Almost one in eight workers are likely to be forced to stay at home with swine flu, according to labour government figures.

Nine per cent of the workforce will be sick by the end of August, say the latest official forecasts, and up to 12 per cent in September, when the peak of the first wave of the swine flu pandemic in the UK is expected.

Coupled with the large number of staff taking annual summer holidays, that could present considerable difficulties for employers who have already cut staff in the downturn.

The latest projections, due to be announced by Sir Liam Donaldson, the chief medical officer, suggest that 30 per cent of the population is likely to be infected with flu during this first wave of the pandemic, ahead of an expected second wave near the end of the year.

The data also suggest that between 0.1 per cent and 0.35 per cent of those infected will die from the flu. That could mean up to 350 deaths a day but the wide variation in the estimates shows the difficulty of collecting reliable figures at this relatively early stage in the pandemic.

The figures are slightly below forecasts released this week by Imperial College in London, and still reflect a relatively mild effect compared with previous flu pandemics.

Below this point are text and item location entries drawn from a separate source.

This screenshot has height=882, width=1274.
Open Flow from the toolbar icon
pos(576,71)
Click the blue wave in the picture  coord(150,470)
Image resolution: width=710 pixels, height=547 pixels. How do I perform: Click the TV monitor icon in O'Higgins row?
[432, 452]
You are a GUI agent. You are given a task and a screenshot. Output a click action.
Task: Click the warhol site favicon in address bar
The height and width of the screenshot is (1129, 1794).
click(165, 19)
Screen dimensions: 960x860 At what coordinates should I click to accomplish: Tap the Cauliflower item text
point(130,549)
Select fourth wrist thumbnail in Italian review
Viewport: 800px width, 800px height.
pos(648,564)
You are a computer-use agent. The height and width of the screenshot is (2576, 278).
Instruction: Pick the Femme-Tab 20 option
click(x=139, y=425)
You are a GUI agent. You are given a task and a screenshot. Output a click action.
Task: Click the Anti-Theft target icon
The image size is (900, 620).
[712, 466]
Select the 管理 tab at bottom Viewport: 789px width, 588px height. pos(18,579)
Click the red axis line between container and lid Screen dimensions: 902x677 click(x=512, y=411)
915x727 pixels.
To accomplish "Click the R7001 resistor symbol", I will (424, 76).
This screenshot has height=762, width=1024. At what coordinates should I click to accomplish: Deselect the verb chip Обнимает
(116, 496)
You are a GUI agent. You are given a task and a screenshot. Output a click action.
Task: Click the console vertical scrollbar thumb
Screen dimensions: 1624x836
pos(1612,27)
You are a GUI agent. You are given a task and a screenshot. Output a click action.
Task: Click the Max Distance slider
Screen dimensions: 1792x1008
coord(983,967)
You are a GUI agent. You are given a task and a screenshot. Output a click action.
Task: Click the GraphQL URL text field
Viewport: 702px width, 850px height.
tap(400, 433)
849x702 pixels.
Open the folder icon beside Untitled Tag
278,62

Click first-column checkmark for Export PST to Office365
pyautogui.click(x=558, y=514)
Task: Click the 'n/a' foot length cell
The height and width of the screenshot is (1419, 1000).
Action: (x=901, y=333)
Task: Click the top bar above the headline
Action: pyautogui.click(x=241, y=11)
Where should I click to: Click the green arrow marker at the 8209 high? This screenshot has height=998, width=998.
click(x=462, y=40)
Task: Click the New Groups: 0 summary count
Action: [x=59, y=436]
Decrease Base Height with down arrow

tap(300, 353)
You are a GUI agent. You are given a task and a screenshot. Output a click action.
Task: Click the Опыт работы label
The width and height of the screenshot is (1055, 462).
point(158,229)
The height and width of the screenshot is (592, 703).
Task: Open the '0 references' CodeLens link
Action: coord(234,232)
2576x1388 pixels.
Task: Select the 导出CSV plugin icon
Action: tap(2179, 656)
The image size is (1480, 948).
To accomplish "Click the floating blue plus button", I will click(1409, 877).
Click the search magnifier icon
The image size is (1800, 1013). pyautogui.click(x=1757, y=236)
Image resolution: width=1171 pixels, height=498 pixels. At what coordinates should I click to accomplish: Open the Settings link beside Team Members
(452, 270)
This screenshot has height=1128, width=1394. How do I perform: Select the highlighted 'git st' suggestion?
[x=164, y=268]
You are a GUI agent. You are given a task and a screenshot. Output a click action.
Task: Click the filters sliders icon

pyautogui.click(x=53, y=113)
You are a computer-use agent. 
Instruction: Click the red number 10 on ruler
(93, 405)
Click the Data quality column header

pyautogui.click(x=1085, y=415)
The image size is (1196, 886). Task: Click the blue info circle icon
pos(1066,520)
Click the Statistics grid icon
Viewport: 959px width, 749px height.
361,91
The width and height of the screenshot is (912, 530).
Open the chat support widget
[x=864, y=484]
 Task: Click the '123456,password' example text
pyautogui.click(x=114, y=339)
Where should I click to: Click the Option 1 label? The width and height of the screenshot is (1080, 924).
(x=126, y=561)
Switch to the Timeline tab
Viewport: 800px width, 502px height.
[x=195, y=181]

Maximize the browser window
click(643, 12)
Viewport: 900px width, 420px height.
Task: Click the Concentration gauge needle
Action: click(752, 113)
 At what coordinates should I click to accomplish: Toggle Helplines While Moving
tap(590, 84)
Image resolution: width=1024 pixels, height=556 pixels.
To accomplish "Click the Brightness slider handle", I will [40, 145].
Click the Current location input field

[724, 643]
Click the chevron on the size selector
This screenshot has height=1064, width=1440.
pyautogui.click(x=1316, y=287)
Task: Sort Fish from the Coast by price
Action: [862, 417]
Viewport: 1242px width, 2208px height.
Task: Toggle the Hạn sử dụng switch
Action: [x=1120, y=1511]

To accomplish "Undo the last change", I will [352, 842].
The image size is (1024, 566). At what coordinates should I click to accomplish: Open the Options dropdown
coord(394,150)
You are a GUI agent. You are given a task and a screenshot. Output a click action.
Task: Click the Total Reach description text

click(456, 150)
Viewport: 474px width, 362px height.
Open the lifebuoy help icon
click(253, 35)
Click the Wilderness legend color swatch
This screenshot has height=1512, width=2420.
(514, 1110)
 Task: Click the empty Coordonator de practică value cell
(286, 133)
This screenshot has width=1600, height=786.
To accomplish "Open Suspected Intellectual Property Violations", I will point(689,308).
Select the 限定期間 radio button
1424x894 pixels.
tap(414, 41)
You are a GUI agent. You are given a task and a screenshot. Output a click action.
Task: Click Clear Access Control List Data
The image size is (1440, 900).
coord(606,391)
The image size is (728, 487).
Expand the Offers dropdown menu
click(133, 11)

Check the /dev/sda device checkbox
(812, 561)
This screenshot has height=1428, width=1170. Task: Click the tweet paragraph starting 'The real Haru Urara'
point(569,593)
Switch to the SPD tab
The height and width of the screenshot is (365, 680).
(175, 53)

However, epidemiologists have been concerned that those most affected are children and working-age adults, and although many of those who have died have had underlying health problems such as diabetes or asthma, up to a third appear healthy.

So far, just 17 deaths in the UK have been confirmed to have been caused by the H1N1 virus, although the Health Protection Agency is poised to publish more detailed statistics on infections calculated by a new method since it abandoned systematic testing of the virus this month.

The World Health Organisation said this week that yields from experimental batches of a vaccine to protect against H1N1 had proved disappointing, and European regulators are undecided about how many weeks they should take to study the safety of vaccines in volunteers before approving their widespread use.

But ministers have been told that there will be enough vaccine doses available by the end of this year to cover all those judged to be priority groups, including those with underlying health conditions.